**Problem to work on**
Copy the lines below exactly. No picture goes into the copy.

********

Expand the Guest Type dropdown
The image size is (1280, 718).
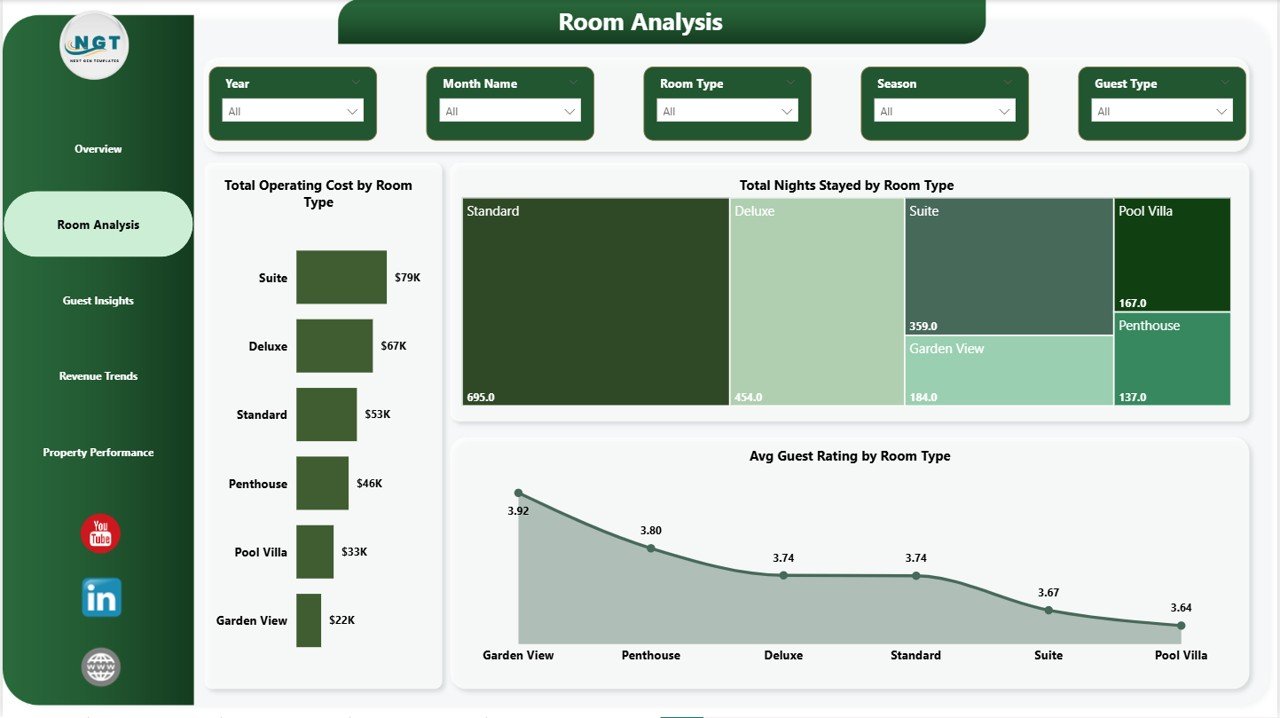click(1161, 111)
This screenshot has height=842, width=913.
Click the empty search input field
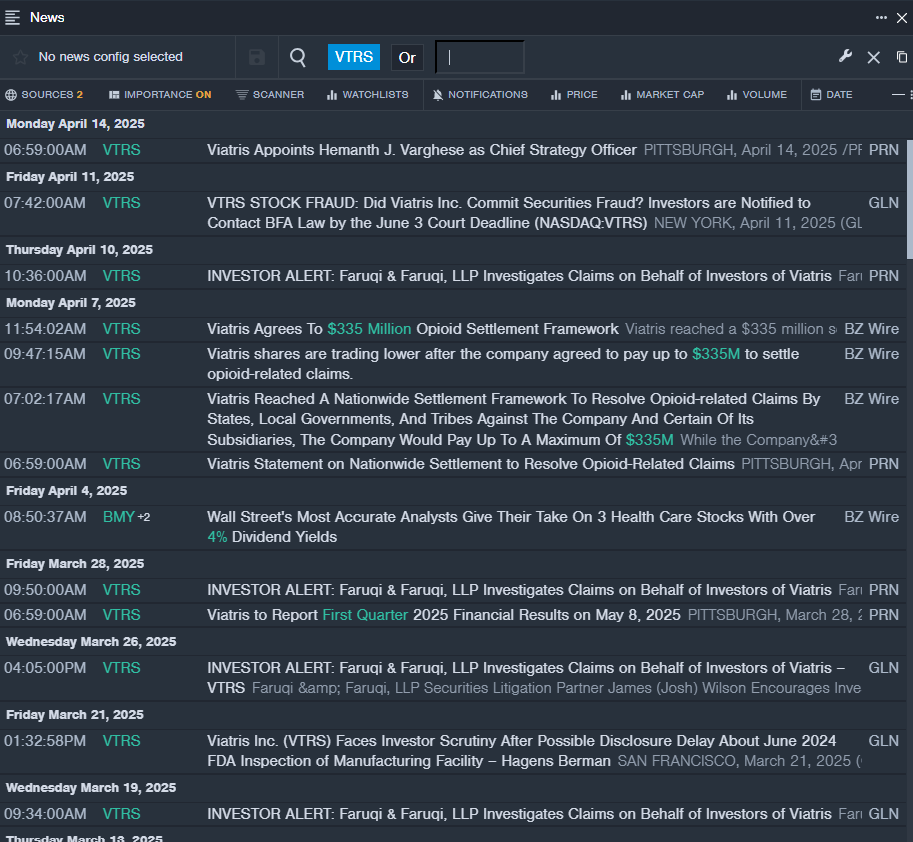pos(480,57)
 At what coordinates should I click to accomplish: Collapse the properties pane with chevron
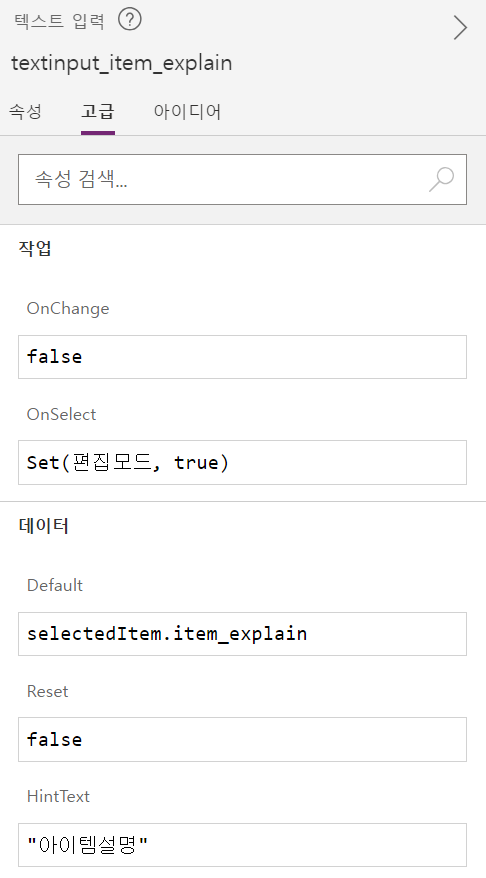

********

**Exercise answer**
Expand the Guest Type dropdown
The image size is (1280, 718).
click(1161, 111)
This screenshot has height=842, width=913.
Click the empty search input field
pos(480,57)
 At what coordinates should I click to accomplish: Collapse the properties pane with chevron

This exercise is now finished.